• _Supplied records_

++++

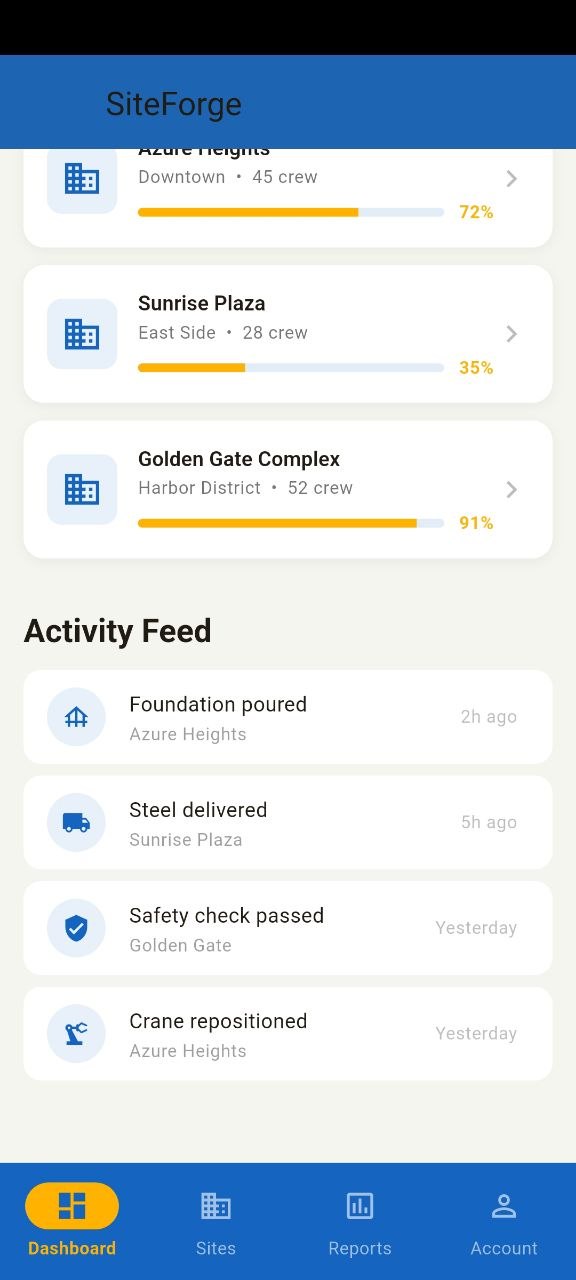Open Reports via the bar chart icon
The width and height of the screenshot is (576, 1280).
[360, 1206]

++++

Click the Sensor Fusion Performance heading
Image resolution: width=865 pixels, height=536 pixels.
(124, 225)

++++

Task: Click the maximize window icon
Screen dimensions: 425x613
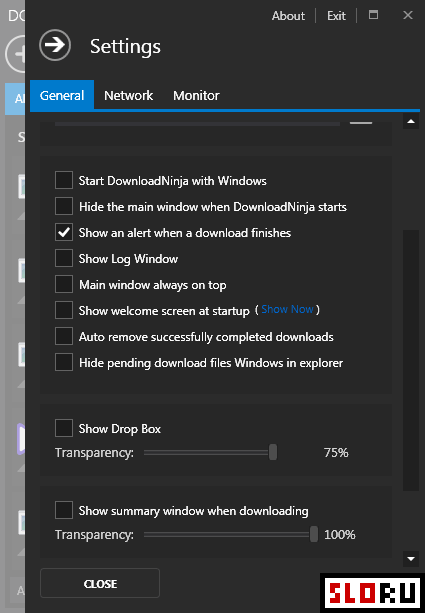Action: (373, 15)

++++

Which lines hold the word "Click"? Copy each of them from the records.

• _Answer to this exercise_
Click the Sensor Fusion Performance heading
Task: Click the maximize window icon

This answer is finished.